◆ **Records for this exercise**:
--------------------

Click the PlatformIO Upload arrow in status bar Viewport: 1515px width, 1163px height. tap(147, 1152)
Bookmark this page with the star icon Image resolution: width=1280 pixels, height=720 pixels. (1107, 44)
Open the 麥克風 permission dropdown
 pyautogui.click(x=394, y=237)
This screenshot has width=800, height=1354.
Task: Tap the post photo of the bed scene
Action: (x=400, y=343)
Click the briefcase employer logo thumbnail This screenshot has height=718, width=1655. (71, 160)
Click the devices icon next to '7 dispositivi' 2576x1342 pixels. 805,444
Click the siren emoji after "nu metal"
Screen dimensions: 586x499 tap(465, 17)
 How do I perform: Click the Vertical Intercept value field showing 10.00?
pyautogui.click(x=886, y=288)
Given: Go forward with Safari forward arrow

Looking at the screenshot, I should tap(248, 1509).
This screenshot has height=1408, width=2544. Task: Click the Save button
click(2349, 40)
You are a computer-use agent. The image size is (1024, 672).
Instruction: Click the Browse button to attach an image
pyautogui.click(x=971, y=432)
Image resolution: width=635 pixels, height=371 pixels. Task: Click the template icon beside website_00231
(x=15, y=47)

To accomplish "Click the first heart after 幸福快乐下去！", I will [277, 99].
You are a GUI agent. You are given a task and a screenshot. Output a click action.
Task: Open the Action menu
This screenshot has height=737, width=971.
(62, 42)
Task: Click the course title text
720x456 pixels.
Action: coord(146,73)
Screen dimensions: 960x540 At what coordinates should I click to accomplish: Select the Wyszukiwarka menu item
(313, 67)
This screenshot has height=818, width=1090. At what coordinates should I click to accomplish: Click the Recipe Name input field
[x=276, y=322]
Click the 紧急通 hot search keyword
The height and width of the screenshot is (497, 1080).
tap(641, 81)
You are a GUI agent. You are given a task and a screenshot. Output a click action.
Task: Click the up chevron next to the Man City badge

--------------------

◆ **Exercise task**: Convert the material from its beginning up to and including the line with "Bookmark this page" into a two-column CSV with the headers instruction and action. Use one row per line, with the text in the first column and its answer in the second, each as a single quoted field with any line breaks replaced by spaces.

◆ **Exercise answer**:
instruction,action
"Click the PlatformIO Upload arrow in status bar Viewport: 1515px width, 1163px height.","tap(147, 1152)"
"Bookmark this page with the star icon Image resolution: width=1280 pixels, height=720 pixels.","(1107, 44)"